Attempting the Gygax 75 Challenge - Week 1

 What passes for creativity in my case needed direction, and thus I elected to take on the Gygax 75 challenge and give form to a setting that's been buzzing around in my brain for a while. It is unlikely I'll ever use it, but at least my regrets will have a material form.

 

 Sources of Inspiration:

  • Caves of Qud, by Freehold Games, for the general aesthetic of a future so distant it becomes mythical. More specifically, I'll be borrowing the strange and diverse sapient population and the concept of arcologies as ancient city states. I'm an unusual CoQ player, in that I prefer playing True Kin (pure-strain humans still compatible with ancient cybernetics) and pursuing an ascenscion to chrome, one augmentation at a time. I will try to make that experience replicable in this setting.
  • Endless Legend, by Amplitude Studios. The game takes place on a planet used as a biological testing laboratory by an ancient precursor, thousands (hundreds of thousands? millions?) of years after their extinction. All the motley forms of life they created have since broken out, spread, and forgotten their origin. The resulting planet is strange, beautiful, and unstable now that its custodians are gone. My attempted setting is similar in that regard.
  • Earthtongue, by Critterdust. A small, beautiful game about a dark, distant moon, and the simple lifeforms surviving there. It will serve mostly as aesthetic inspiration. The meadows of brightly-colored mold and the bright blue beetles grazing on it, under the constantly starry sky appeal to me.
  • Mogwai, especially The Hawk Is Howling. I don't listen to heavy metal, which is apparently the most traditional inspiration of science-fantasy settings, so this is my substitute. Wide, expansive melodies, sometimes melancholic, sometimes creepy, always beautiful. They match the tone I want for the expanses between arcologies.
  • Slift. They sing in French, so I don't understand a word but I'm pretty sure most of their stuff is about space. That's what the cover arts and titles suggest. Wild and strange, magical and full of possibility. 
  • The World of Rust, by Lucas Roussel. This is likely where I will get a significant chunk of player races. I am also greatly inspired by the melancholic, imaginative style of the art and writing. (I don't actually know if that's the style the writing has, because, as previously mentioned, I don't speak French. The couple of sentences I managed to comprehend with my microscopic knowledge of the language and google translate were impressive, though.)
  • Pleistocene Megafauna and the Assorted Minor Interests. I want a setting where I can throw most of the stuff I like in one place. Weird fungi, subglacial oceans, extinct animals that aren't dinosaurs. I aim for this to such a setting.

Pitch Points:

  • This is a strange world and life did not originate here.  It was brought here by your ancestors, or creators, for reasons lost to time.

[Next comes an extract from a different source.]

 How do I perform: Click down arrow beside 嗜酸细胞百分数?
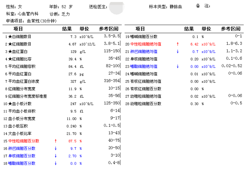coord(55,163)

According to learned sages (and mad prophets) the atmosphere is too thick and the gravity too strong for a celestial body this size. Stars are visible at all times. In some places the gravitational pull weakens occasionally. Some worry that whatever's maintaining livable conditions might not do so forever. A search for answers is afoot.
  • The people are many and diverse, few of them human. A distant echo of your ancestors' folly, when the biofoundries first bubbled with activity, and the flesh was changed and molded with glee. Now those secrets are all but lost, but the results remain. Hundreds of varieties of folk exist. Most are roughly humanoid and can interbreed, but exceptions exist. No record exist of which form is "true" or "original" and this terrific diversity is accepted and ordinary. Humans as we know them do exist, they're a race-as-class.
  • Magic and technology are synonymous. Is a gun firing very simple magic? Is a satellite-god sending hard-light angels down from the skies to aid its zealot very advanced technology? The answer is inconsequential and of interest only to philosophers. Ancient relics serve as magic items. Unknowably advanced tools excavated from ruins coexist with simple ones made of stone and iron.
  • Most people live in arcologies. Towering and crystalline, they provide shelter and sustenance to thousands. They're incredibly old and barely understood, but made comfortable with familiarity. Most have direct satellite uplink and are ruled by a council of integrated sages. One could live a humble, but comfortable existence in an arcology, if one wanted, but real fame and treasure lie beyond.
  • The satellites are gods. Or physical object through which gods interact with the material, interpretations vary. There used to be just one god, who was the network, but it went mad and split into hundreds smaller gods. They form alliances and wage invisible wars against each other for control over what remains of the network. Priests implant uplink devices into their brains. If they can withstand the constant stream of data, they may make contact and form a pact with one of the satellite choirs. For their devotion and service on the planet's surface, they are rewarded with magical powers and arcane knowledge.